Identifying Outliers
Outliers are data values significantly separated from the main cluster, identifiable visually in dot plots, histograms, and box plots — a statistics skill in enVision Algebra 1 Chapter 11 for Grade 11. In {88, 92, 85, 95, 34, 91}, the value 34 is an outlier because all other scores cluster between 85–95. In a week of summer temperatures {28, 29, 31, 30, 27, 29, 15}°C, the 15°C reading stands apart from the cluster of 27–31°C values. Outliers must be examined in context — they may indicate unusual events, measurement errors, or genuinely interesting cases. They can heavily influence the mean.
Key Concepts
Outliers are values that are significantly different from the rest of the data in a set. An outlier appears separated from the main cluster of data points and can often be identified visually in data displays like dot plots, histograms, or box plots. Outliers should always be examined in context to determine if they represent errors, unusual but valid observations, or the most important data points in the set.
Common Questions
What makes a value an outlier in a data set?
An outlier is a value that is notably separated from the main cluster of data. It does not follow the general pattern and stands out visually in data displays.
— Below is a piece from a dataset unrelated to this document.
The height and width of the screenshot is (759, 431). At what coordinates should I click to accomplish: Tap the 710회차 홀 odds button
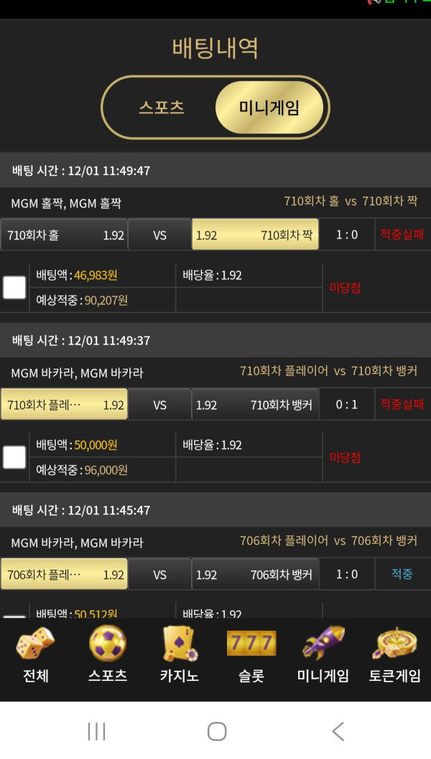(64, 235)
In {88, 92, 85, 95, 34, 91}, which value is the outlier and why?
34 is the outlier. All other values cluster between 85 and 95, but 34 is roughly 50 points below the next lowest value, clearly separated from the group.
How can you spot an outlier in a box plot?
Outliers appear as individual points plotted beyond the whiskers. Typically whiskers extend to 1.5 × IQR from the quartiles, so any point beyond that distance is marked as an outlier.
Should outliers always be removed from data analysis?
No. First determine whether the outlier is a data error (then correct or remove it) or a legitimate extreme value (then keep it and note it). Removing valid outliers can misrepresent the data.
How do outliers affect the mean vs. the median?
Outliers pull the mean toward them significantly. The median is resistant to outliers because it depends on the middle position, not the actual values. This is why the median is preferred for skewed data.